La démence touche plus de 55 millions de personnes dans le monde, avec 10 millions de nouveaux cas chaque année. Ces patients présentent souvent plusieurs pathologies, notamment des troubles anxieux. Selon l’étude, la prescription d’antidépresseurs pourrait augmenter le risque de décès chez ces patients vulnérables.
Une étude menée sur 30 000 personnes atteintes de démence
Les chercheurs ont suivi près de 30 000 personnes vivant avec une démence en Irlande du Nord, entre 2012 et 2020. Pendant cette période, environ la moitié d’entre elles sont décédées. En comparant leurs dossiers médicaux, ils ont constaté que 59,2 % des personnes décédées avaient reçu au moins un antidépresseur, contre 54,7 % de celles qui étaient encore en vie. Cela correspond à une augmentation modérée du risque de mortalité d’environ 8 %.
Les chercheurs ont également étudié l’effet des anxiolytiques, souvent des benzodiazépines. Leur utilisation a été associée à une hausse plus importante du risque de décès, estimée à environ 26 %.
Les recommandations des experts
Pour la Dre Catherine Sinnamon, principale auteure de l’étude, ces résultats soulignent l’importance de prescrire ces médicaments avec prudence chez les personnes atteintes de démence. Elle insiste aussi sur la nécessité de revoir régulièrement les traitements pour s’assurer qu’ils restent adaptés et nécessaires.
Pourquoi ces traitements peuvent être dangereux pour les patients fragiles
Avec l’âge, le cerveau supporte moins bien les médicaments qui agissent sur l’humeur ou l’anxiété. La sédation, les chutes, la confusion, ou encore les interactions avec d’autres traitements, comme ceux pour le cœur ou le diabète, peuvent aggraver l’état général des patients. En France, la Haute Autorité de Santé souligne une consommation élevée de psychotropes chez les personnes âgées. Elle met en garde contre les prescriptions prolongées, qui peuvent entraîner une mortalité évitable, surtout en cas d’utilisation combinée de plusieurs médicaments.
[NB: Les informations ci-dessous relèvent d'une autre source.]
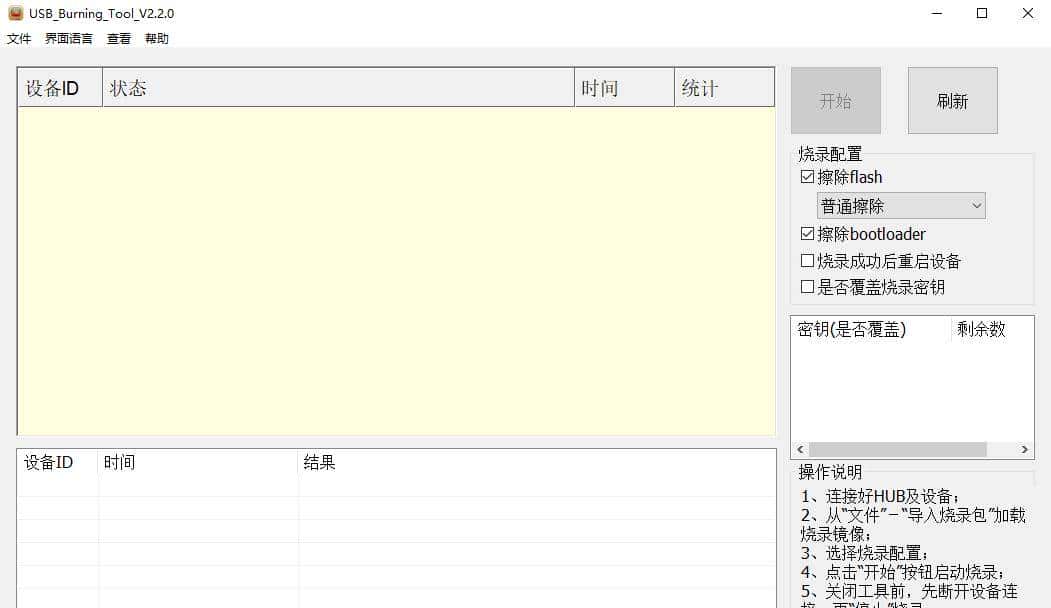Click the 结果 column header in log table
This screenshot has height=608, width=1051.
(536, 462)
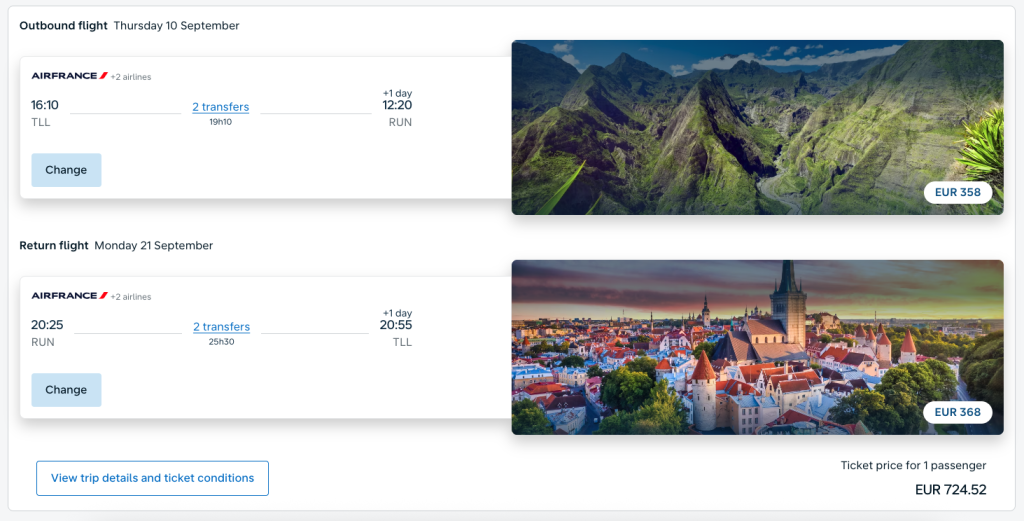1024x521 pixels.
Task: Click the 20:55 arrival time at TLL
Action: coord(396,325)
Des études dans d’autres pays confirment ces risques. En Suède, chez près de 19 000 personnes atteintes de démence, la prise d’antidépresseurs comme la sertraline ou le citalopram a été liée à un déclin cognitif accéléré, à plus de fractures, et à une mortalité plus élevée.
Source : Antidepressant and anxiolytic medication use and mortality risk in people with dementia in Northern Ireland: a nested case-control study, Queen’s University Belfast, février 2026.